After stabilization, appropriate disposition decisions for patients with suspected PNES include safe discharge with clear instructions and outpatient follow-up when events strongly suggest PNES and there is no medical instability. Neurology consultation should be obtained if the diagnosis remains uncertain. Psychiatric evaluation is indicated when there is acute behavioral risk, suicidality, or severe emotional distress (12,13).

Long-term management

Although long-term management generally falls outside the emergency department’s scope, awareness of evidence-based interventions can help guide disposition and follow-up planning. Recommended interventions include cognitive behavioral therapy (CBT), trauma-focused therapies when post-traumatic stress disorder (PTSD) is present, and multidisciplinary programs for functional neurological disorders. Comorbid psychiatric conditions, such as anxiety or depression, should be addressed, and patients should receive education about seizure physiology and stress responses. Anti-seizure medications are not effective for PNES unless coexisting epilepsy is confirmed (14).

Table 3. Common emergency department pitfalls in managing psychogenic nonepileptic seizures and how to avoid them
Pitfall Consequence Recommended Strategy
Treating psychogenic nonepileptic seizures as epileptic status Oversedation, intubation, ICU admission Use structured PNES recognition criteria; reassess frequently
Excessive benzodiazepines Hypoventilation, hypotension After excluding epileptic activity, avoid escalating sedatives
Negative or dismissive communication Patient distress, worsened symptoms Use clear, empathetic language; validate symptoms
Over-reliance on CT/MRI Radiation exposure, increased costs Reserve imaging for clear indications
Failure to arrange follow-up Return emergency department visits, diagnostic delay Provide neurology / functional neurological disorder clinic referrals and written discharge plan

Special populations

Children and Adolescents

PNES may present differently in younger patients and often relate to school stress, bullying, family dysfunction, or trauma. In the ED, evaluation should include careful psychosocial assessment and parental guidance (15).

Older Adults

PNES is less common but may be misinterpreted as late-onset epilepsy or syncope. Comorbid cognitive decline can complicate diagnosis.

Coexisting Epilepsy

Up to 10–20% of patients with PNES also have epileptic seizures. Lack of clear differentiation in the ED necessitates caution; follow-up EEG monitoring is essential.

Implications for emergency medicine practice

Enhancing recognition of PNES in the emergency department can reduce unnecessary use of antiepileptic medications and decrease iatrogenic complications, including respiratory depression and ICU admission. Improved recognition may also shorten ED length of stay, optimize resource utilization, and enhance patient trust while facilitating appropriate referral pathways. Educational initiatives, such as simulation training, standardized care pathways, and recognition checklists, and adherence to diagnostic algorithms (fig 1), have been shown to improve clinician comfort and diagnostic accuracy (12).

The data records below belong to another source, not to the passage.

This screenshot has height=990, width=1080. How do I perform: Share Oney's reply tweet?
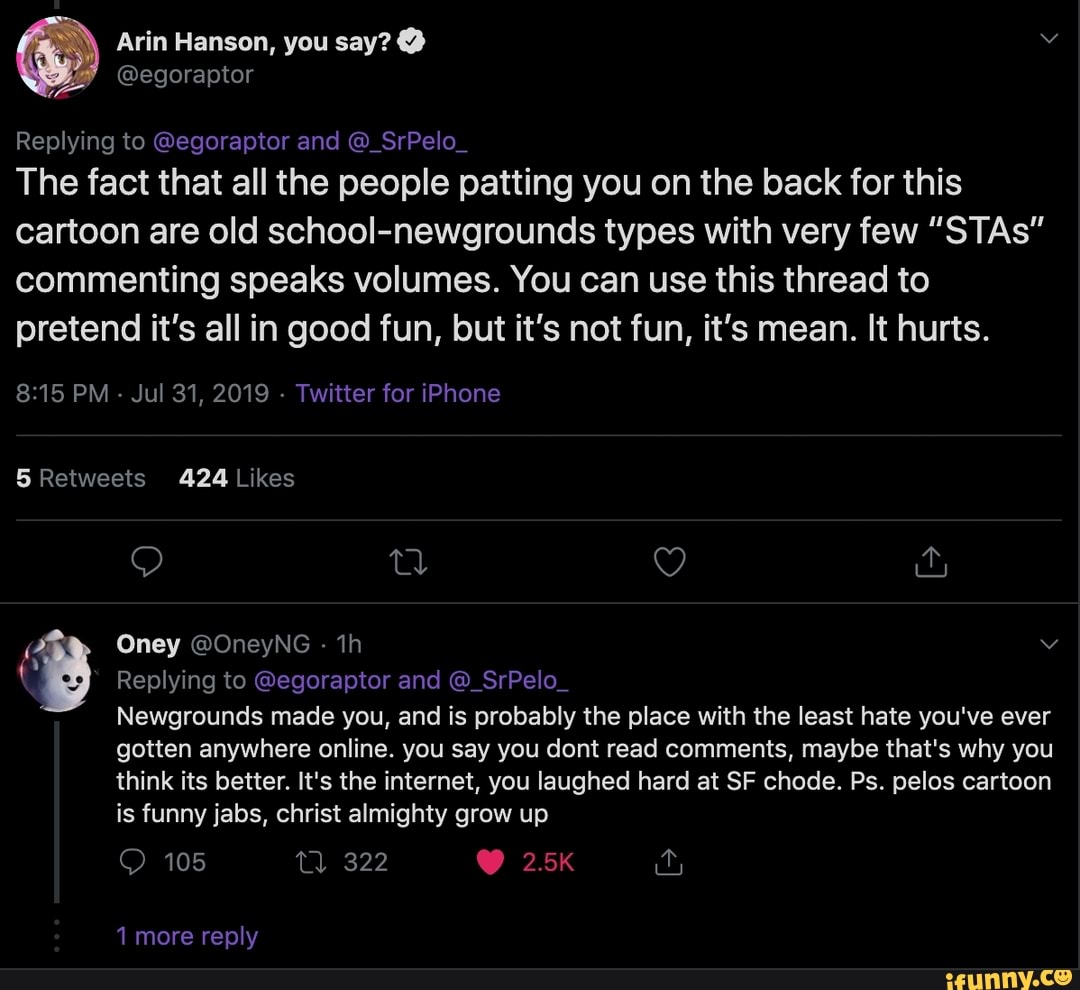tap(668, 862)
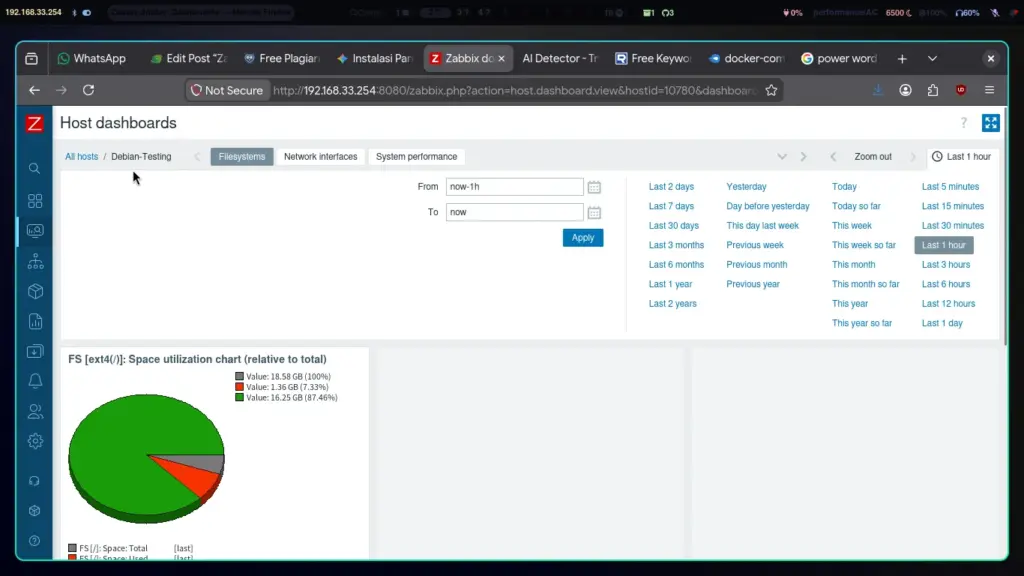Open Dashboards icon in Zabbix sidebar
The width and height of the screenshot is (1024, 576).
(35, 200)
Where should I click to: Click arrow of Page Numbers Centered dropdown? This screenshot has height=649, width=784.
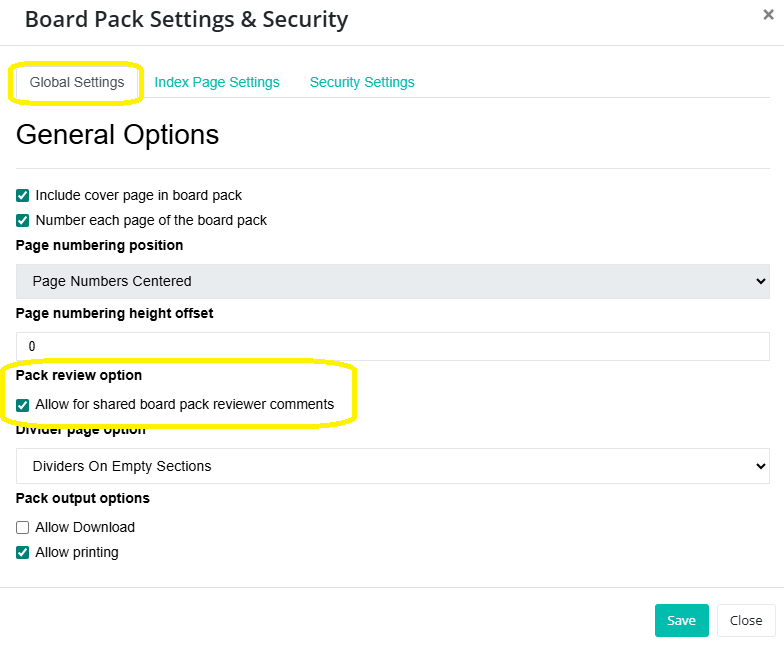tap(760, 282)
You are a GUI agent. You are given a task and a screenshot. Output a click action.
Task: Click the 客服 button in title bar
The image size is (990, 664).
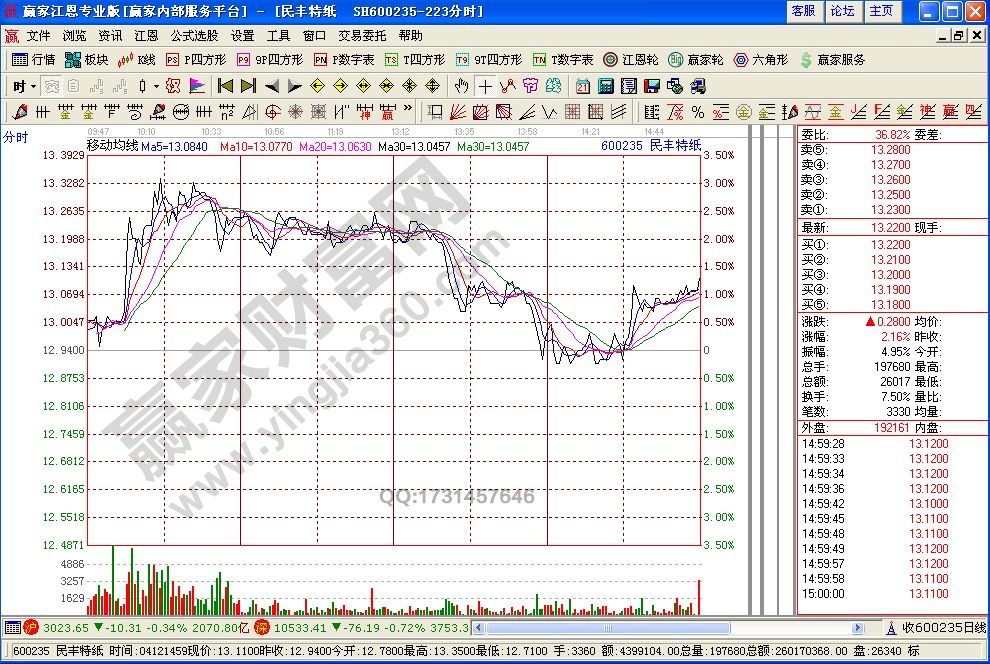tap(803, 11)
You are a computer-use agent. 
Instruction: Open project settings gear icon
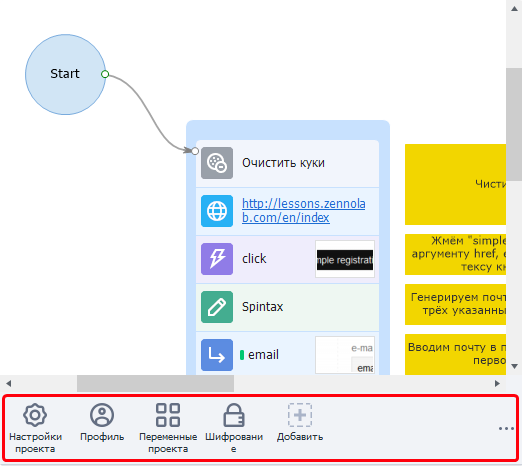click(x=35, y=415)
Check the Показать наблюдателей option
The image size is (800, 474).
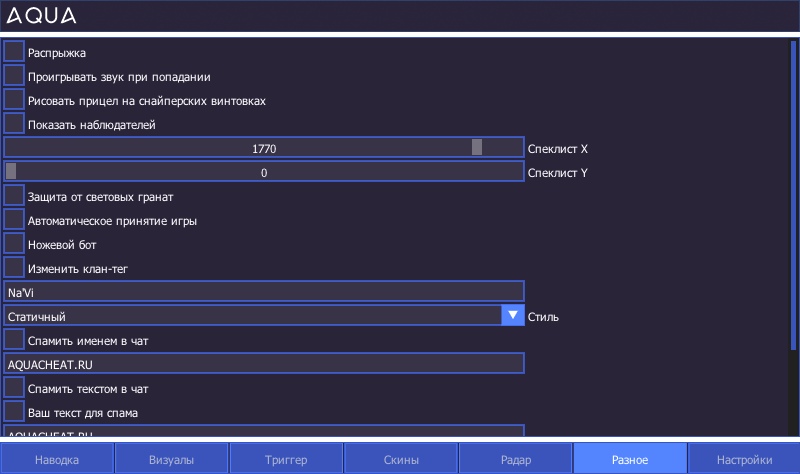tap(14, 124)
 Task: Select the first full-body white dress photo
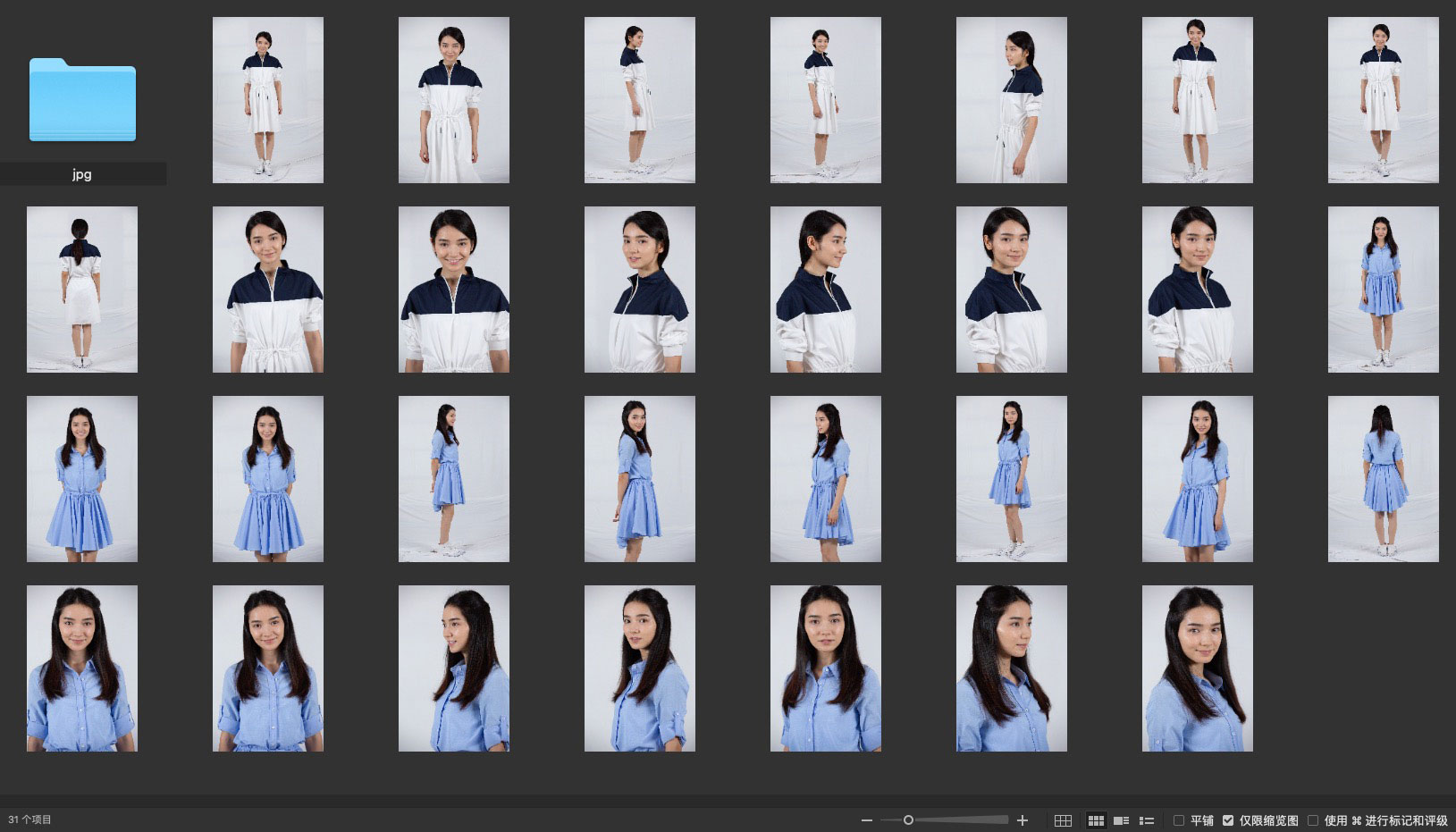tap(268, 100)
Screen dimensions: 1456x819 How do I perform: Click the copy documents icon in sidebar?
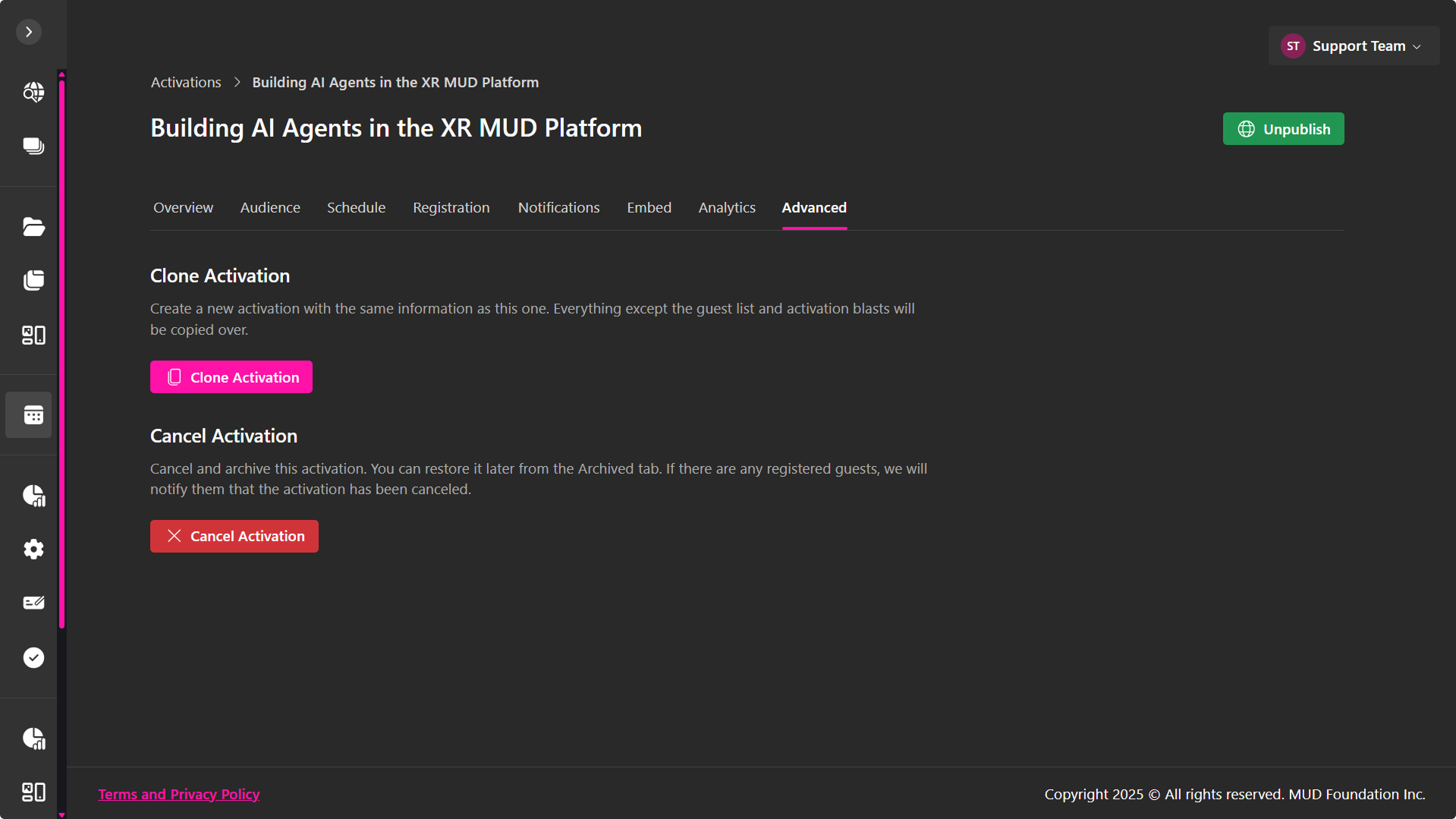point(33,280)
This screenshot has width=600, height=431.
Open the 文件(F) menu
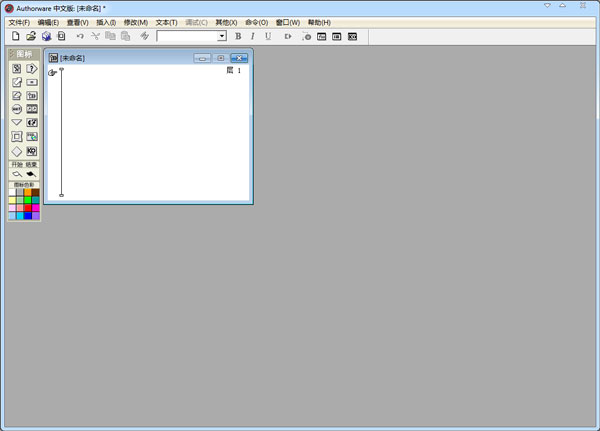(19, 22)
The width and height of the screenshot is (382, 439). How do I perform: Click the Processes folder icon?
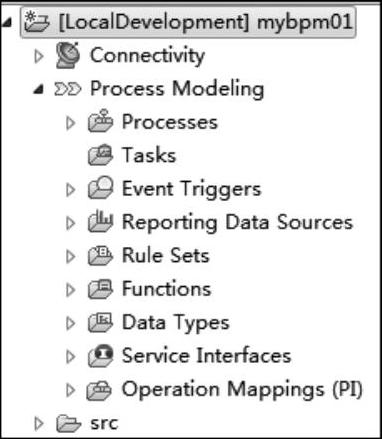coord(100,121)
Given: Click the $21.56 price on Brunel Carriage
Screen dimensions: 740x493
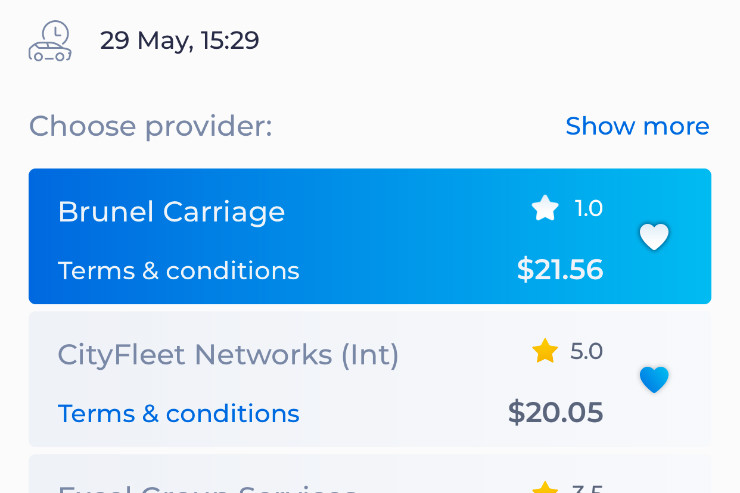Looking at the screenshot, I should [560, 269].
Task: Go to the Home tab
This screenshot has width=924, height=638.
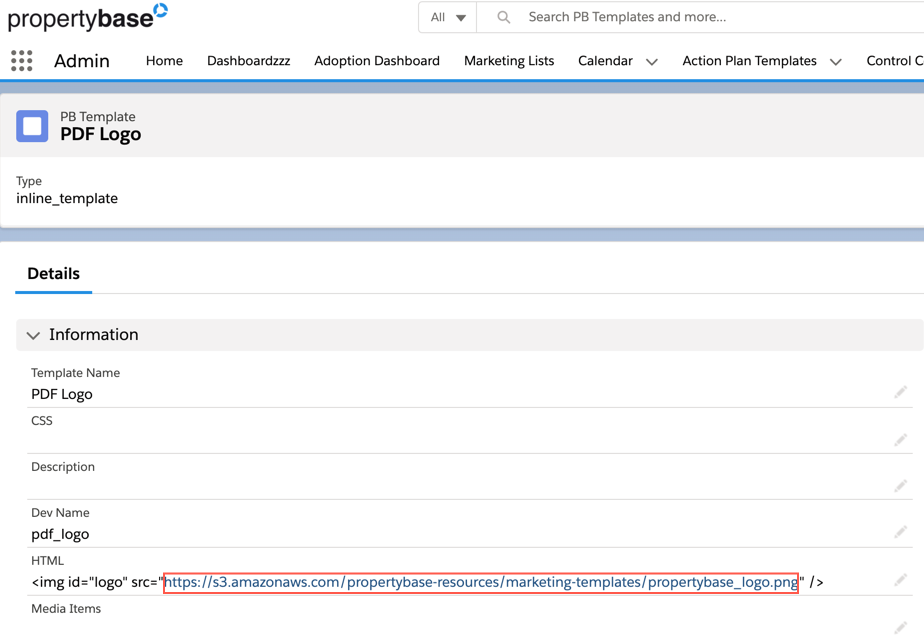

Rapid recognition of PNES in the ED, coupled with avoidance of unnecessary interventions, empathetic communication, and structured referral pathways, reduces harm and improves patient outcomes.

Figure 2. Clinical Signs Supporting PNES Diagnosis

Figure 1. Practical emergency department algorithm for suspected psychogenic nonepileptic seizures

Conclusion

Psychogenic non-epileptic seizures are a frequent and challenging presentation in the emergency department. Effective ED management hinges on rapid identification of features suggestive of PNES, avoidance of unnecessary interventions, empathetic communication, and appropriate referral for definitive diagnosis and long-term care. Greater clinician awareness and structured management approaches can significantly reduce harm and improve outcomes for this vulnerable population.